When you shop for a new automation system, one of the best things you can do is talk to other broadcasters. Everyone will have different experiences and no two will be the same, so speak to as many people as possible. Talk to engineers about the ease of the installation and the reliability of the system. Talk to jocks and production people about the user interface and how easy or difficult it was to learn the system. Talk to traffic and program directors about how the system interfaces with traffic and programming software.
When you narrow your decision down to a few vendors ask for demos. Make sure the system has all the features you need now and the ability to grow with your needs. The automation marketplace is competitive today, so vendors should be willing to go the extra mile to meet your needs.
If you are changing automation systems, look for companies that will offer on-site training. No matter how many problems you had with your old system, you will encounter some resistance to change and having someone there to hold people's hands can help.
One of the features that broadcasters have been demanding from system providers is a way to feed a data stream from the automation computer by means of RS-232 serial or IP. Many broadcasters use this data stream to simply provide song title and artist information to a "now playing" feature on a website or to RBDS or HD Radio encoders. There is, however, more that can be accomplished with this data stream.
Some automation companies have developed ways to run not only title and artist, but also information like traffic conditions or weather. Even different ad campaigns can run on the RBDS/HD Radio display whenever a certain commercial is played.
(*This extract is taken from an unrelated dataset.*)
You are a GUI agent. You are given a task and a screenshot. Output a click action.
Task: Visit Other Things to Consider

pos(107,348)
Another use of this technology is to help promote station concerts or events whenever a certain artist plays. Some automation companies have even launched secure websites that allow a user to configure these different campaigns. These functions are tied to the automation system's function of storing and playing audio files, but the process of streaming the additional data is going to be handled through another system.
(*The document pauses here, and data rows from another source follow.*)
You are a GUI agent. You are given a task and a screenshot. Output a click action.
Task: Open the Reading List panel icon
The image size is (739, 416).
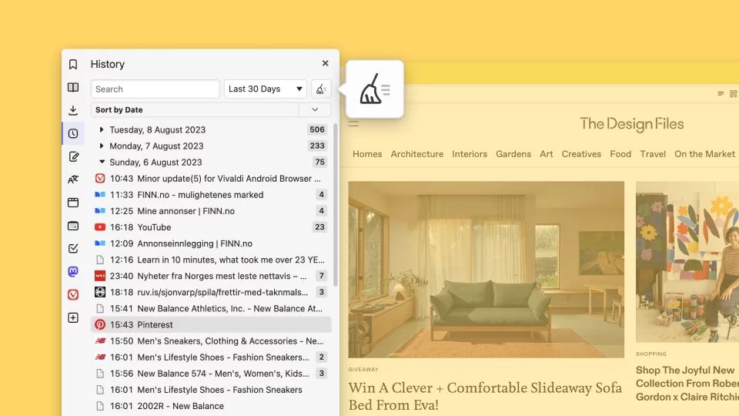(73, 88)
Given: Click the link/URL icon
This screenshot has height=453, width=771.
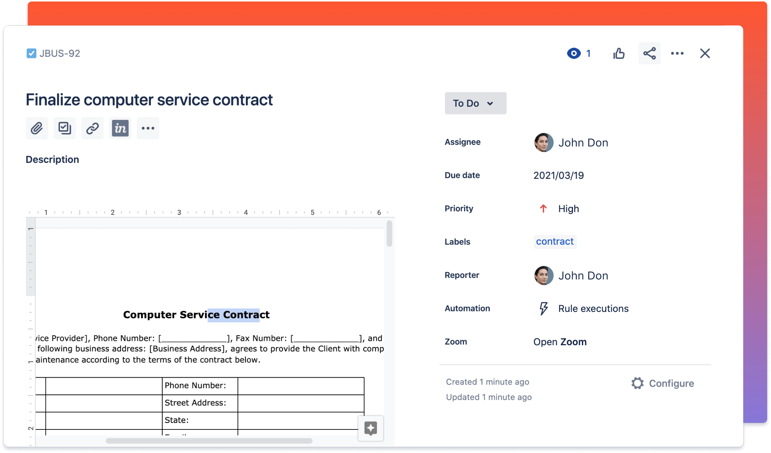Looking at the screenshot, I should 93,128.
The ability to remotely voice track has become a necessity for broadcasters today. This feature has become popular in the past few years with the easy availability of high-speed Internet connections and the need or desire of stations to use talent from outside the market. The majority of automation companies can accomplish the remote uploading of voice tracks but many also offer the ability to share any audio or data file. This is a useful feature that allows stations to have an audio piece produced in one location and send it to other locations and have it integrated seamlessly into the automation system.
Voice tracking, in-studio or via the Internet, is a widely used function of automation systems.
In addition to routing audio around to remote locations, another remote feature offered by some system providers is remote control. This allows a user from a remote site to connect and control the on-air system. This is a great feature for remotes or even to allow a PD to access the system from home, as opposed to driving to the station to make changes as needed. Another benefit of remote access is to allow the station engineer to get into the system to make fixes or offer help without having to drive in after hours. Some automation companies even offer secure Web access to view the status of the system.
HD Radio capabilities
The ability of an automation system to fully utilize the features of HD Radio is another must for broadcasters today. This includes features such as playing uncompressed audio and offering data streams. One of the new features being developed by automation and sound card companies is the ability to broadcast using 5.1 and 7.1 surround formats. When looking at this feature, larger hard drives are required because surround recordings are larger because audio is uncompressed linear with interleaved WAV streams. Appropriate 5.1 or 7.1 monitors and processors are required in addition to a HD Radio transmitter. The 5.1 standard, and even the 7.1 standard, is receiving a lot of press lately and is currently a big push for the larger automation companies.
Multiple streams are also a feature being used by more and more HD Radio broadcasters today. Some automation companies are developing the ability to play multiple different audio streams from one computer. Some already have the capability. This feature offers a great cost savings to the broadcaster but also means if that one computer goes down, so do all of your HD Radio channels.
Redundancy and backup
The thought of having all of a station's audio on one computer can seem scary to many people. Many automation companies also allow for redundancy in their systems. Redundancy provides for a spare to be online and accessible immediately and automatically in the event of a failure on the main system. This can be accomplished in a few different ways, but the end result is the same--in the event of a failure your station is still on the air.
With the multicast capability of HD Radio, creating multiple program streams from a single workstation becomes important.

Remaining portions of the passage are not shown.